• [PROMPT]: Return each line of the entries that holds the string "computer".

• [THE DATA]:
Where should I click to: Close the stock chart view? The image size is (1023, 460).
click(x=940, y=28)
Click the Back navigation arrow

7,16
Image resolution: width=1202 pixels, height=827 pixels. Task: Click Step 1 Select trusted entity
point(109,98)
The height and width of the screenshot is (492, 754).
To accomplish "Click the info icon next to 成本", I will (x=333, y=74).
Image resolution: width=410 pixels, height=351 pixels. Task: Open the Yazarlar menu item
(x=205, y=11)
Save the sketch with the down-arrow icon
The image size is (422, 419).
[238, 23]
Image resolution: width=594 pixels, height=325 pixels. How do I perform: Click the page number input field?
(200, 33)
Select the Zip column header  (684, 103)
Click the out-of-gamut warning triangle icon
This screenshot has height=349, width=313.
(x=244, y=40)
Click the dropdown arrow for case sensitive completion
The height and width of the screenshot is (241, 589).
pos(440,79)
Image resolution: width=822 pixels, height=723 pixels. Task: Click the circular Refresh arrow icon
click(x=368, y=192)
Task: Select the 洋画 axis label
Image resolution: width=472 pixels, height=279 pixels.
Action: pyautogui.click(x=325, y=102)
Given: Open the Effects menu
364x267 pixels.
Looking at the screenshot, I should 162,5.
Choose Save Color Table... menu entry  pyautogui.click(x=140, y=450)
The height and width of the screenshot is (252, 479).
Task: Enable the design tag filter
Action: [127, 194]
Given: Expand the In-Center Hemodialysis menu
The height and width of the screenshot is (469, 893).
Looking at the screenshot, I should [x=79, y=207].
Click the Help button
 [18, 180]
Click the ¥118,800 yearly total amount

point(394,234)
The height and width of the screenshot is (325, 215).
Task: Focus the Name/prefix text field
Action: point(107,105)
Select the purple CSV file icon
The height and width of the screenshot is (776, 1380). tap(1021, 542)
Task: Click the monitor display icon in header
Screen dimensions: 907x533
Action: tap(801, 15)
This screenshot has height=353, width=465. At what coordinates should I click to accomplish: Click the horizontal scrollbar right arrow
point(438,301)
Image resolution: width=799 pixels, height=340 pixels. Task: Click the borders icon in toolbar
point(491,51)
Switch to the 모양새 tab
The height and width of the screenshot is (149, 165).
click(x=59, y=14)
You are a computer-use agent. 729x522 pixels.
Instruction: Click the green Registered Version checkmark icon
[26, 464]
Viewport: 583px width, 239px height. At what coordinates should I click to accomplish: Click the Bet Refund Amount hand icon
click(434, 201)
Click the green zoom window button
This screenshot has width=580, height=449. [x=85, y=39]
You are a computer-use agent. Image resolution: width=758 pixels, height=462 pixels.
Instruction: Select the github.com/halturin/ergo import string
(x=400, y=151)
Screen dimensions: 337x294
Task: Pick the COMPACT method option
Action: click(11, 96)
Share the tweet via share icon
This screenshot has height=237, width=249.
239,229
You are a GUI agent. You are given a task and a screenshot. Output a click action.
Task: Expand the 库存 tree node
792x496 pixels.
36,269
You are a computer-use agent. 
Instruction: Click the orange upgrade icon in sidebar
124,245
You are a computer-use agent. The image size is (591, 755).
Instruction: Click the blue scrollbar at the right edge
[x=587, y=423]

• [REPLY]:
You are a computer-use agent. 729x522 pixels.
You are a computer-use agent. Image resolution: width=758 pixels, height=462 pixels.
You are a computer-use agent. 
You are a computer-use agent. The image size is (591, 755).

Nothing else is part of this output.